I have also noticed I fall asleep faster and harder when I take NAC as well in the evenings. However there are plenty of other contributing factors for sleep quality (that’s another post of its own!), so I stopped taking NAC a few months ago. Although after researching NAC benefits while writing this post (namely reading articles like this one), I may reintroduce it!
Of course, the real question is how much do supplements really make a difference, versus just causing a placebo effect? After all, if you’re spending money on all these supplements, and all the smart lifehackers out there say they work, then they have to… right? But there have been numerous studies both about whether supplements are effective at all, and extensive debates over whether they even contain the ingredients labeled on the bottle. Additionally, I lost a lot of faith after listening to the audiobook version of Suggestible You by Erik Vance September of last year. (If you take maintenance prescriptions or even over the counter medication on a frequent basis, you might want to skip this one. You’ll be happier not knowing.)
On the other hand, if the medicine or supplement works through the power of suggestion … it still works! So maybe that isn’t such a bad thing!
Off to the local vitamin store I go. Oh wait. Never mind. Off to research more natural ways to enhance brain function. Stay tuned!
Wow, a tour de force of reporting.
BCAA’s and creatine: I also took these for a while because my personal trainer recommended them; I can hardly remember these old days when I was enthusiastic about lifting days and running days.
I don’t remember taking magnesium citrate, but during my vegan days I used to drink cashew milk; most nut-based milk contains *potassium* citrate which is a highly effective diuretic and should never be taken just before a Red Cross donor appointment where I must sit perfectly still for 2 hours!

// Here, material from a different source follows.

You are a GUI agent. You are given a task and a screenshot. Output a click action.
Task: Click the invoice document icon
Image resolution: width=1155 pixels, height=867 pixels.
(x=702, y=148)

I learned this very painfully as I had to cut one session short so I could run down the hallway.
When I was both lifting and vegan, I took many many supplements; now that I am not lifting and not vegan I take hardly any, and I’ll stop when I run out of my current supply of Centrum and D3. I agree with your conclusions; and my father does too, who pays much more attention to these matters than I do. The longitudinal studies of vitamins show they are neutral; neither helpful nor harmful; and vitamins are much more carefully made than supplements.
My strategy now is sleep (7.5 hours a night… somehow I can’t cross the bridge to a full 8), and lots of fresh food; eggs and leafy greens every day.